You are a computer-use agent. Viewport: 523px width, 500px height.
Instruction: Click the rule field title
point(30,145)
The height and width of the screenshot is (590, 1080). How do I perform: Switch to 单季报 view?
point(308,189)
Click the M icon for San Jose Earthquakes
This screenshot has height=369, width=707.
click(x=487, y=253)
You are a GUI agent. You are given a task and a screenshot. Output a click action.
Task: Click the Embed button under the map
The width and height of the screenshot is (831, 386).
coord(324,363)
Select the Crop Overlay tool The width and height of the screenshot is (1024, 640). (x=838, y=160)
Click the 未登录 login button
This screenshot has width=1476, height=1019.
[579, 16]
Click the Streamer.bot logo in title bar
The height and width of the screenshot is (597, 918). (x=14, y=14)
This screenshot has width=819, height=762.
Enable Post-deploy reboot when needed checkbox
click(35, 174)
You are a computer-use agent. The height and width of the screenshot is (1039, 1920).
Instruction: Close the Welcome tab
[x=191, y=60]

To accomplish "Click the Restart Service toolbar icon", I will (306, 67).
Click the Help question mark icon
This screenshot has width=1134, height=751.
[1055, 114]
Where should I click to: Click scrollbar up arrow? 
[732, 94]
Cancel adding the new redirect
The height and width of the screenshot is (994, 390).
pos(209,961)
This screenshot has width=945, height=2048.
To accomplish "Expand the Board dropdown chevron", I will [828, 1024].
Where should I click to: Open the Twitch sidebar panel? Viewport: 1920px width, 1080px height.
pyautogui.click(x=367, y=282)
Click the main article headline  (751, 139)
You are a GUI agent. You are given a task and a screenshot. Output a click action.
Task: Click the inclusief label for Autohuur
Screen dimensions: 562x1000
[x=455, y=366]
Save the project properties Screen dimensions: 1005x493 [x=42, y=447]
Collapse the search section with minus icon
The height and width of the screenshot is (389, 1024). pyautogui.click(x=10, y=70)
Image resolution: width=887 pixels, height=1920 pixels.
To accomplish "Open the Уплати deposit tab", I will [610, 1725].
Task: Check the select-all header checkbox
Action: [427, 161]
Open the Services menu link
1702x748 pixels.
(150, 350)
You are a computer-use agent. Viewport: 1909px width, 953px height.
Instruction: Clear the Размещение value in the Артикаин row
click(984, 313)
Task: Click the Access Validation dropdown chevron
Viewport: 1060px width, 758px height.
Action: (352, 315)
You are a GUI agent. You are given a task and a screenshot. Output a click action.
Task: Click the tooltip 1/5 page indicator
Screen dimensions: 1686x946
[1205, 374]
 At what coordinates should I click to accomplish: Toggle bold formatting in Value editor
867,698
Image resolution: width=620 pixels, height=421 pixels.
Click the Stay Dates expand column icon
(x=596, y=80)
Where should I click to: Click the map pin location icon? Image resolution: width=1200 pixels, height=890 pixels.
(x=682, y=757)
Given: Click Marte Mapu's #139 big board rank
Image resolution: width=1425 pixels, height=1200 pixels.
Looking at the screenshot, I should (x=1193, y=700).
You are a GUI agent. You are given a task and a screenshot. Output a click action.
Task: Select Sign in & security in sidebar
★ ★ ★
▸ Task goal: Output each line of the listing in which the string "dropdown" is found.

▸ Response to the task:
To accomplish "Expand the Board dropdown chevron", I will [828, 1024].
Task: Click the Access Validation dropdown chevron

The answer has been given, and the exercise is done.